*Extract provided*:
..........
Battle Lines Redrawn in Unity State
Unity State has resurfaced as the epicentre of South Sudan’s newest hostilities, where command chains rely more on personal networks than on decrees from Juba. Field commanders dictate realities on the ground, reviving patterns familiar from earlier phases of the civil war.
Government ranks draw mainly from Bul Nuer fighters, whereas opposition units lean on Leek, Jikany, Dok and Nyuong ties. These alignments stem from recruitment routes and shared histories rather than ideology, rendering alliance maps fluid and locally driven.
Urban Strongholds Under Government Umbrella
Bentiu, Rubkona and Guit remain under the South Sudan People’s Defence Forces Fourth Infantry Division. Authority flows straight from Lieutenant General Mathew Puljang Top, making the divisional headquarters the state’s crucial nerve centre.
Control of the Bentiu-Heglig road secures oil revenues and obstructs rebel resupply corridors from Sudan. As one logistics officer noted, ‘If that road is open, the division breathes; if it shuts, everybody gasps’.
..........
*Extracted records*:

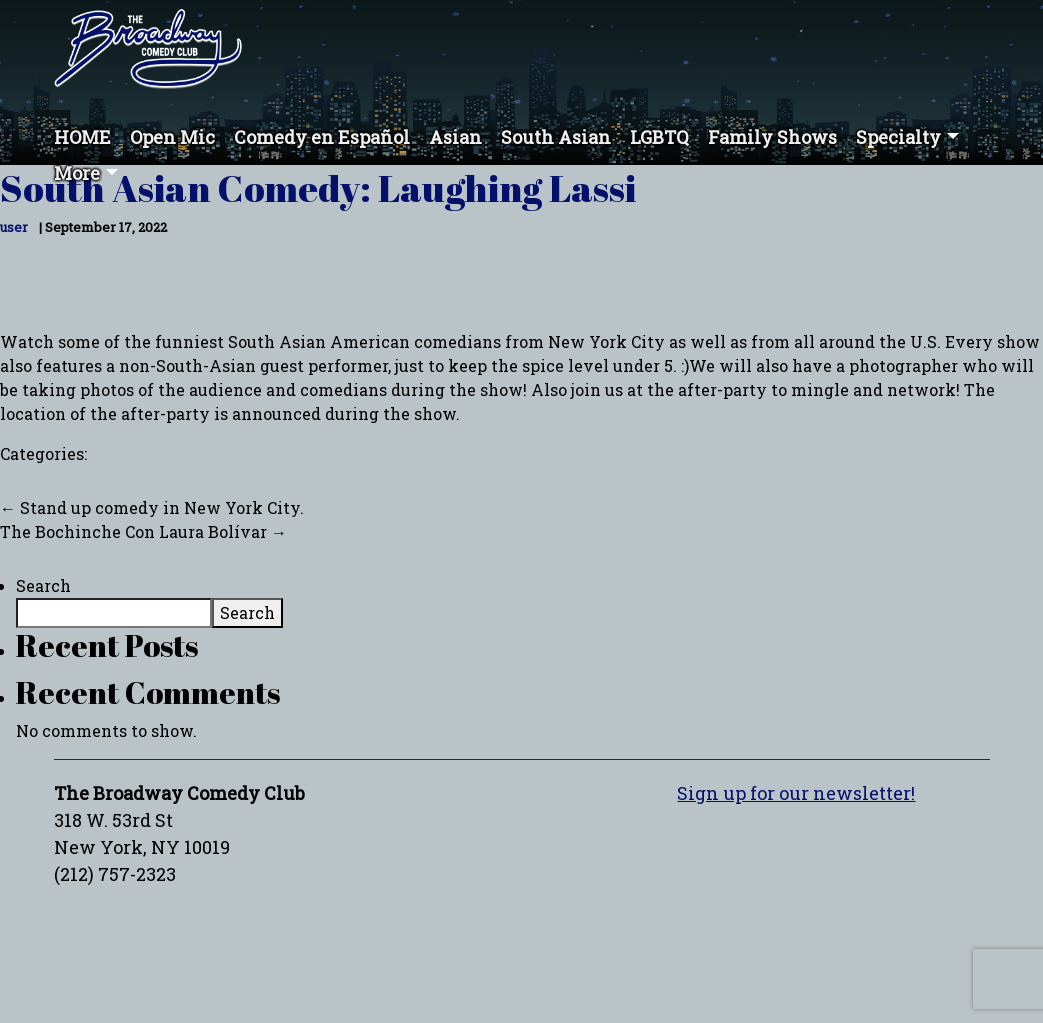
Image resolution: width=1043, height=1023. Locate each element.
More (77, 173)
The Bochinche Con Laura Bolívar (143, 531)
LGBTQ (659, 137)
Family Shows (772, 137)
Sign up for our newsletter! (796, 793)
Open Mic (172, 137)
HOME (82, 137)
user (14, 227)
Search (43, 585)
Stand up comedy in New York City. (152, 507)
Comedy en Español (322, 137)
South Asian (556, 137)
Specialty (898, 137)
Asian (455, 137)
..........
*Stated goal*: Write the next part of the article on fighting in South Sudan's Unity State, starting right after its last sentence.

*Response for this exercise*:
Rural Heartland and SPLA-IO Strategy
Beyond town limits, the Sudan People’s Liberation Army in Opposition, Sector Two, exploits swamps and villages west and south of Rubkona. Major General John Turuk Khor Kuai’s units employ mobility rather than fixed positions to harass convoys and tax cattle routes.
Sector Two occasionally coordinates with the Gojam militia, a community defence grouping embedded in Leek and Jikany lands. A security analyst in Juba argued the partnership ‘gives the opposition depth that formal battalions alone could never supply’.
Community Militias: The Wild Card
Outside both chains of command, Ter Chuong fighters loyal to Puljang Top mount ad-hoc offensives that blur the line between state operation and village feud. Their actions complicate cease-fire monitoring and often ignite retaliation deep inside flooded wetlands.
Community leaders voice frustration that promises in the 2018 revitalised agreement lack reach on the ground. ‘We signed paper in Juba, but guns answer here,’ lamented a Dok elder sheltering near Leer.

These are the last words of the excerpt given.